Friday, February 08, 2008

defining the role of the pastor

"There are lots of people qualified to explain the scriptures to you. That's not my gifting."- Joel Osteen

I just watched a clip with this quote. I cannot believe the audacity of this statement. if you are a pastor, according to the scriptural definition of the pastor, your job is to teach/explain the scriptures!! I've blogged in the past about cotton candy preachers, fluffy ministry and Christian Crack. So i'm not doing that here- but i'm saying this. I'm frightened- literally frightened- for the people who depend on Osteen's ministry. I'm afraid for those people in their spiritual life- because they depend on a person to teach them the scriptures who says he's not gifted in explaining and teaching the scriptures.

Tuesday, February 05, 2008

not to be overly political, but...

this is not about super tuesday. this is a personal rant/vent based on some stuff i've read recently that has confirmed my feelings for some time. it sparks from the budget that President Bush introduced yesterday. it is a $3.1 trillion budget. it is the largest budget ever and it calls for a number of things- the most noticeable of which are increases- in military spending and tax rebates. i like tax rebates because i like money in my pocket. but beyond those increases, it calls for tightening everything else- especially reductions in medicare and medicaid- medical plans for elderly and poor people. how much do we have to spend on those increases if we have the biggest budget ever and it still tightens up just about every other kind of spending?

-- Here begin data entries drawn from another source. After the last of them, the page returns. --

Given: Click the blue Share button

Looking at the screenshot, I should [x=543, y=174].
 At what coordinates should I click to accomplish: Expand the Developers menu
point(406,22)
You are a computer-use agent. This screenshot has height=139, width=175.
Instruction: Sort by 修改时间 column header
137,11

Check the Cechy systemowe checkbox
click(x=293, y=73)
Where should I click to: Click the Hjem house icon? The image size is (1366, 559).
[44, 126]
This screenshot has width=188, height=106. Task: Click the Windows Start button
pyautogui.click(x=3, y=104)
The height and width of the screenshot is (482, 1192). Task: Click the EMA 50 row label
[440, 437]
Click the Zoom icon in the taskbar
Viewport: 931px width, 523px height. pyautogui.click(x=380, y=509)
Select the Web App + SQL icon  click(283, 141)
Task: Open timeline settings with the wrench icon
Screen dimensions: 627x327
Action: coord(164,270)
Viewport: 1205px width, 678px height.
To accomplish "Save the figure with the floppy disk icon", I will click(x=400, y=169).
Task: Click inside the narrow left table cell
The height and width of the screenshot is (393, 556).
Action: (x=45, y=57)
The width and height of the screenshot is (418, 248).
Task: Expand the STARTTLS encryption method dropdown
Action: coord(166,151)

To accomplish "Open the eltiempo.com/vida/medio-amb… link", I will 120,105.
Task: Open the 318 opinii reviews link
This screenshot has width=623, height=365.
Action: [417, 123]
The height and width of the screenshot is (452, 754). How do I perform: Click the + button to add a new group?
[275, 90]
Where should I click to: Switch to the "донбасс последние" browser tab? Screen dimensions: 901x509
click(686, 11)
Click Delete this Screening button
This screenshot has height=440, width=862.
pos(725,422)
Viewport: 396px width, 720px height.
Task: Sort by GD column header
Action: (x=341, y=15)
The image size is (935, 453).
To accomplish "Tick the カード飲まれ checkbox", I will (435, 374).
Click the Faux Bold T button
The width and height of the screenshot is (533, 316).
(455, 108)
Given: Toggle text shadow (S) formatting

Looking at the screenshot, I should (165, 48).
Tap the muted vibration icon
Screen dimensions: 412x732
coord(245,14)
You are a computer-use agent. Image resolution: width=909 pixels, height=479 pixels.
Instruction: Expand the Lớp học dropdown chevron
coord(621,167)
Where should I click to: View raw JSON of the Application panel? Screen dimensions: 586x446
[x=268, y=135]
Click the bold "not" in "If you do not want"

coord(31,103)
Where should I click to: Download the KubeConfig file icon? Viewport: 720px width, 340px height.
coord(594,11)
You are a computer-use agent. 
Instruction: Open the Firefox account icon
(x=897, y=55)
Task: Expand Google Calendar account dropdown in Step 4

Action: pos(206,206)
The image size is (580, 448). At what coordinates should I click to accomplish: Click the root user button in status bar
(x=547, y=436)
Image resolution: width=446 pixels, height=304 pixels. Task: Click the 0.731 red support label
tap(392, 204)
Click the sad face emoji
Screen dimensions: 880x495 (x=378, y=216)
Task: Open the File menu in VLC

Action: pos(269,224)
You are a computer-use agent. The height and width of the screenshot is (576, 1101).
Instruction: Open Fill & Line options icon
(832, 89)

our country- forget the war on terrorism, forget normal military spending without wars. just on Iraq, our country spends more money than the entire education budget. And he wants to approve yet more money for that while scrimping even more for education. and it's not just education, but education is one of the most important things we can focus money toward- as it becomes more and more obvious that America's students are not keeping up with the world and that more and more are not getting high school educations by dropping out, failing out or otherwise.

all this has led me to these personal questions that i vent here- not believing that i am very highly read anyway. "How can we as Christians still support this man as president?" Just because he is a Christian (whether it's true or not) does not mean he is doing the right thing. How can we overlook his poor record on the home-front- education, environment, helping the poor and needy. his sole focus now seems almost to be overseas on this war we were supposed to have won years ago.

and just this morning i read an article that adds to this- our president signed an exemption for the Navy from an environmental bill that bans sonar usage in a particular area due to its ill effects on whales. he claims to be environmentally concerned, but when push comes to shove, it appears he is not really. a judge said it was not legal for him to sign the exemption and that the Navy must abide by the guidelines set out. do we honestly want to support a president who feels that because he is president, he can, by virtue of his position, overstep laws and circumvent the rules? that sounds more like the tyrants and kings of the middle ages than the President of the United States in the modern age.

please don't take me wrong- i still support the office of the president, and on a personal level, i do not believe President Bush is evil. But to support a man for president based solely on his religious leanings is, as I've said so many times in the past, a ridiculous notion. there are too many things associated with the office of president that would compromise the true faith of most Christians that would need to be decided as president, and while a man can do it well, we cannot vote for him because of that. we must support his politics- and in this case, i do not.